Indeed, McIlroy is easily the top-ranked player in the world. People are starting to speculate whether he will be great enough to challenge Woods' 14 majors — or Nicklaus' 18.
"Rory is the best driver of the golf ball," said NBC/Golf Channel's Chris DiMarco, who fell to Woods in a playoff at the 2005 Masters. "He can dominate majors just with his driver."
Chamblee is not so sure, saying, "Rory has holes in his game. He hits wild shots. He's not as good with his mid-irons. He's not a great chipper, he's not a great putter. Tiger was incomprehensibly good at all those things, and Jack was unbelievably good at every single part of the game with the exception of maybe hitting great pitch shots."
Nicklaus' record, Chamblee said, will not fall: "It is a lock."
Woods' short game is in shambles, with Golf Digest counting 19 mis-hits in his six full PGA Tour rounds this season.

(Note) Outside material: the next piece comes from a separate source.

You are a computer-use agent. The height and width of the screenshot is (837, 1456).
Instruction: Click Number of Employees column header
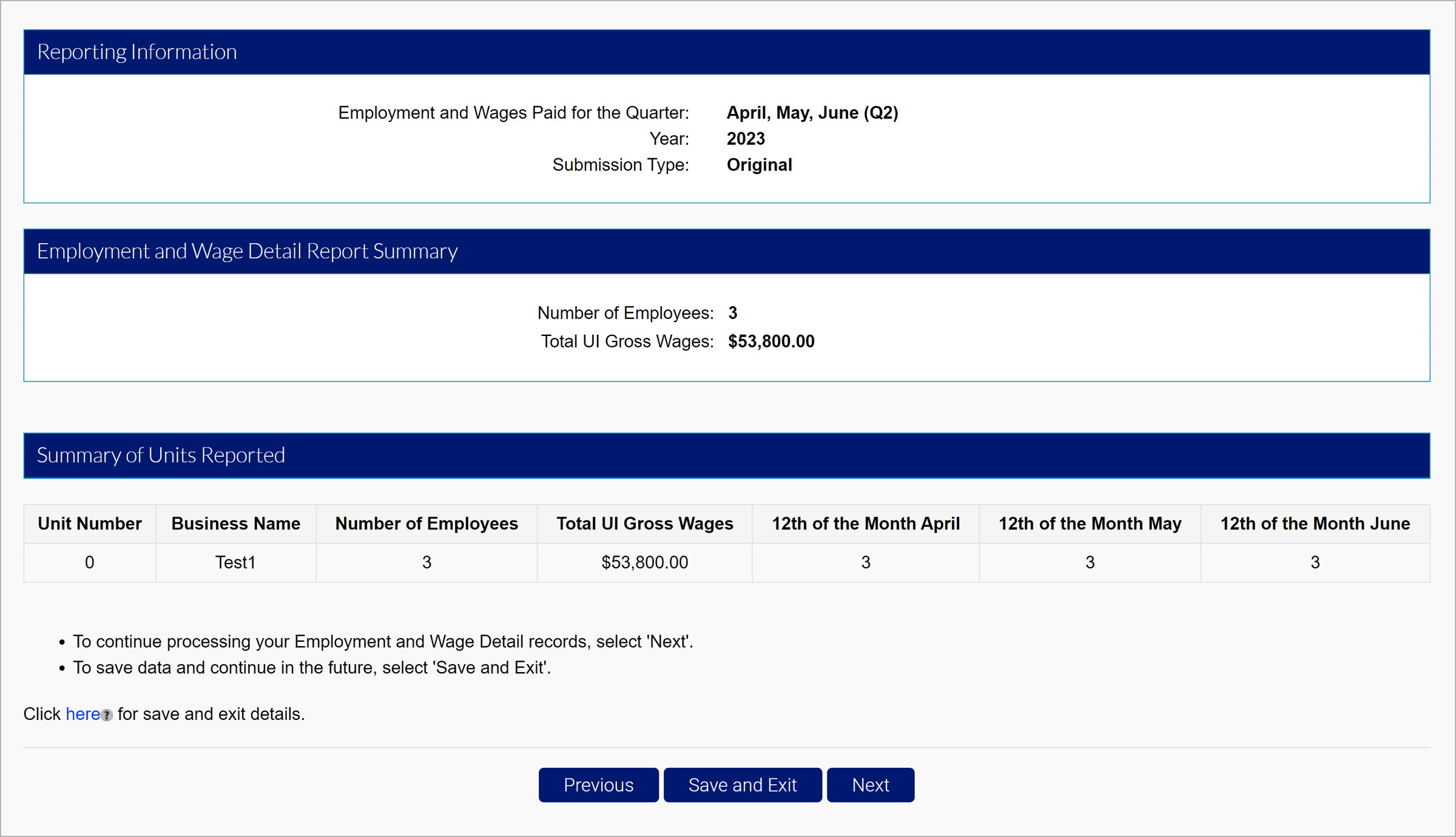click(426, 523)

Mickelson had a rough start to the year, missing the cut in Phoenix and San Diego, then failing to break 70 in his eight rounds at Doral and the Texas Open. But he chipped beautifully in Houston on Thursday, firing an ego-boosting 66 that, he said, provides "good momentum" for the Masters.
He'll need that and more to hold off the new guard at Augusta National.